*Task statement*
Transcribe the records word for word, leaving nothing out.
Listed entries Start Marker
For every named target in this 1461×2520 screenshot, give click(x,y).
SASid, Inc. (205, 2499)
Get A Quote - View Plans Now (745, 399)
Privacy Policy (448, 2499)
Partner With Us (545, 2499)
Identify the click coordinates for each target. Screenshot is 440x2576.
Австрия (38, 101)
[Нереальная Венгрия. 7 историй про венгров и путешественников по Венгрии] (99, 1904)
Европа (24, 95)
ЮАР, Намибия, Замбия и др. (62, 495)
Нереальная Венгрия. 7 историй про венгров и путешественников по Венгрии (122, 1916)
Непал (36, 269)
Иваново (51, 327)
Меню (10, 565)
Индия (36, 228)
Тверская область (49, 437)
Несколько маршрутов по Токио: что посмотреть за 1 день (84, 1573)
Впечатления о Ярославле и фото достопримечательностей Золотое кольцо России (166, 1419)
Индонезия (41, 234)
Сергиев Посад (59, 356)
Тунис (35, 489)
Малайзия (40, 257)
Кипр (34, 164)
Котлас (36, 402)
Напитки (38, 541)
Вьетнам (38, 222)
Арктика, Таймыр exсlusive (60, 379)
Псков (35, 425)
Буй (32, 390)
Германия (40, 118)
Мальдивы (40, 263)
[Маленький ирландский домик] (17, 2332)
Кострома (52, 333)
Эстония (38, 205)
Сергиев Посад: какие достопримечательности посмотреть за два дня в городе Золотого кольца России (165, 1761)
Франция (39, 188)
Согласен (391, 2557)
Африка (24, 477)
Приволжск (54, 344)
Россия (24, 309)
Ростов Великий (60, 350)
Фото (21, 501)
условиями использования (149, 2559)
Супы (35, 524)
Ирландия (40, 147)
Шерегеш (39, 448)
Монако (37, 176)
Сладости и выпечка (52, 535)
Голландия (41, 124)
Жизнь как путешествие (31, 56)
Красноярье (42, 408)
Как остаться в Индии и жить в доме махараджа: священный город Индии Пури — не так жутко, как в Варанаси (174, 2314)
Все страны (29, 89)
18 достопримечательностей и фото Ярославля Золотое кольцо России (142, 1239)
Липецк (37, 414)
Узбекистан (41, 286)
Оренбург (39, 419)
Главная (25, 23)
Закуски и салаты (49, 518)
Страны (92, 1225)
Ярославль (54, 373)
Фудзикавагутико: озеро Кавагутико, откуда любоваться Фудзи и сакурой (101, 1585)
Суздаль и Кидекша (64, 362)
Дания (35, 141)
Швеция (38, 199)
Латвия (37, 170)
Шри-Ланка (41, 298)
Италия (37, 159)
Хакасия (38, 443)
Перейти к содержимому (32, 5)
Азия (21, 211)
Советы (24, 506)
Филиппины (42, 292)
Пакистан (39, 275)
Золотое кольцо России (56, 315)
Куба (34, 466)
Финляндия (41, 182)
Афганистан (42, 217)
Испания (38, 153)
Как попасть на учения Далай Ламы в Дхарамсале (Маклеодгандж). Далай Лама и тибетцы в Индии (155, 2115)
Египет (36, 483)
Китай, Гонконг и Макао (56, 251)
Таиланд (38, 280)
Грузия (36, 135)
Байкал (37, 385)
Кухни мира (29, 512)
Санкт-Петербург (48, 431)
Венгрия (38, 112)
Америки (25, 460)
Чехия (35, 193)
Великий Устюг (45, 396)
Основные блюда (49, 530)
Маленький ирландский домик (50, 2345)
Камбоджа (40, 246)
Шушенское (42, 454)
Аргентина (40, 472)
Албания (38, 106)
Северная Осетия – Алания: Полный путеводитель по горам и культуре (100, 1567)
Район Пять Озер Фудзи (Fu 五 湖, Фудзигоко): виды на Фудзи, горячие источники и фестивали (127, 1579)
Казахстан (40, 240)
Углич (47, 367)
Listed entries End Marker
*Answer area*
For every named target in this 1461×2520 screenshot, give click(x,y).
SASid, Inc. (205, 2499)
Get A Quote - View Plans Now (745, 399)
Privacy Policy (448, 2499)
Partner With Us (545, 2499)
Identify the click coordinates for each target. Screenshot is 440x2576.
Австрия (38, 101)
[Нереальная Венгрия. 7 историй про венгров и путешественников по Венгрии] (99, 1904)
Европа (24, 95)
ЮАР, Намибия, Замбия и др. (62, 495)
Нереальная Венгрия. 7 историй про венгров и путешественников по Венгрии (122, 1916)
Непал (36, 269)
Иваново (51, 327)
Меню (10, 565)
Индия (36, 228)
Тверская область (49, 437)
Несколько маршрутов по Токио: что посмотреть за 1 день (84, 1573)
Впечатления о Ярославле и фото достопримечательностей Золотое кольцо России (166, 1419)
Индонезия (41, 234)
Сергиев Посад (59, 356)
Тунис (35, 489)
Малайзия (40, 257)
Кипр (34, 164)
Котлас (36, 402)
Напитки (38, 541)
Вьетнам (38, 222)
Арктика, Таймыр exсlusive (60, 379)
Псков (35, 425)
Буй (32, 390)
Германия (40, 118)
Мальдивы (40, 263)
[Маленький ирландский домик] (17, 2332)
Кострома (52, 333)
Эстония (38, 205)
Сергиев Посад: какие достопримечательности посмотреть за два дня в городе Золотого кольца России (165, 1761)
Франция (39, 188)
Согласен (391, 2557)
Африка (24, 477)
Приволжск (54, 344)
Россия (24, 309)
Ростов Великий (60, 350)
Фото (21, 501)
условиями использования (149, 2559)
Супы (35, 524)
Ирландия (40, 147)
Шерегеш (39, 448)
Монако (37, 176)
Сладости и выпечка (52, 535)
Голландия (41, 124)
Жизнь как путешествие (31, 56)
Красноярье (42, 408)
Как остаться в Индии и жить в доме махараджа: священный город Индии Пури — не так жутко, как в Варанаси (174, 2314)
Все страны (29, 89)
18 достопримечательностей и фото Ярославля Золотое кольцо России (142, 1239)
Липецк (37, 414)
Узбекистан (41, 286)
Оренбург (39, 419)
Главная (25, 23)
Закуски и салаты (49, 518)
Страны (92, 1225)
Ярославль (54, 373)
Фудзикавагутико: озеро Кавагутико, откуда любоваться Фудзи и сакурой (101, 1585)
Суздаль и Кидекша (64, 362)
Дания (35, 141)
Швеция (38, 199)
Латвия (37, 170)
Шри-Ланка (41, 298)
Италия (37, 159)
Хакасия (38, 443)
Перейти к содержимому (32, 5)
Азия (21, 211)
Советы (24, 506)
Филиппины (42, 292)
Пакистан (39, 275)
Золотое кольцо России (56, 315)
Куба (34, 466)
Финляндия (41, 182)
Афганистан (42, 217)
Испания (38, 153)
Как попасть на учения Далай Ламы в Дхарамсале (Маклеодгандж). Далай Лама и тибетцы в Индии (155, 2115)
Египет (36, 483)
Китай, Гонконг и Макао (56, 251)
Таиланд (38, 280)
Грузия (36, 135)
Байкал (37, 385)
Кухни мира (29, 512)
Санкт-Петербург (48, 431)
Венгрия (38, 112)
Америки (25, 460)
Чехия (35, 193)
Великий Устюг (45, 396)
Основные блюда (49, 530)
Маленький ирландский домик (50, 2345)
Камбоджа (40, 246)
Шушенское (42, 454)
Аргентина (40, 472)
Албания (38, 106)
Северная Осетия – Алания: Полный путеводитель по горам и культуре (100, 1567)
Район Пять Озер Фудзи (Fu 五 湖, Фудзигоко): виды на Фудзи, горячие источники и фестивали (127, 1579)
Казахстан (40, 240)
Углич (47, 367)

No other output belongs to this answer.